Enviar los mensajes correctos en tiempos de crisis

Dirijo un equipo de ventas en una empresa de materiales de decoración y cuento con ocho comerciales encargados de tratar con tiendas especializadas y grandes superficies. Hace dos años éramos 20 personas en el departamento, y los sucesivos despidos forzados por la crisis han dejado un ambiente muy desanimado en el equipo. De alguna forma, el "contrato emocional" que unía a los empleados con la empresa se ha roto, y me gustaría encontrar fórmulas para volver a crear una dinámica positiva. ¿Cuáles creen que son los mensajes correctos en estas circunstancias? F.G. Barcelona

RESPUESTA. Ni más ni menos los tres grandes retos de un líder con las personas: 1. Gestión de la confianza y del compromiso; 2. Gestión del cambio y de la valentía, y 3. Gestión del disfrute y del sentido del trabajo.

La confianza es lo que hace a las organizaciones funcionar bien o no funcionar. El temor (a la crisis, al futuro...) es su primer enemigo. Dígales que aunque lo que les pide le parezca mucho, es lo más valioso que pueden dar. La confianza es condición necesaria para que las personas hagan suyo el proyecto, logren resultados y aporten valor. Dígales que de la confianza depende lo más exquisito y las mejores capacidades que pueden aportar las personas a la empresa: aquello que solo se da si se quiere, que ni se compra ni se vende. La confianza es algo muy difícil de crear y muy fácil de perder. No olvide que su estilo de liderazgo es el principal motivador o desmotivador. Es el catalizador de la confianza, en un sentido o en otro. Casi todo lo puede estropear un mal líder. Las personas entran por un gran proyecto y salen por un mal jefe.

En cuanto a la gestión del cambio y de la valentía, transmítales valores y cualidades que les van a servir: apertura y flexibilidad al cambio, cooperación y adaptación eficaz al trabajo en equipo, y empleabilidad y autoconfianza.

Por último, el tercer gran reto (gestión del disfrute y del sentido del trabajo) es cómo lograr un trabajo con sentido y significado para la persona, integrado a eficacia, competitividad y aportación de valor.

Los grandes líderes llenan de significativo el trabajo más prosaico.
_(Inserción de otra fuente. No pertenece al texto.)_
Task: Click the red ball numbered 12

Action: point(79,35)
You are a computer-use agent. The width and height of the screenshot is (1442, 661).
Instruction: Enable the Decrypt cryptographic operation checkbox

Dígales que un hombre puede lavar tristemente el parabrisas de un coche o contribuir a la seguridad de vehículo y del conductor. Puede apilar piedras o construir una catedral.

Las personas necesitamos saber que nuestro trabajo y nuestros esfuerzos, por muy insignificantes que puedan parecer, son vitales para la empresa y sirven para un fin importante, que estamos contribuyendo algo más grande que nosotros solos.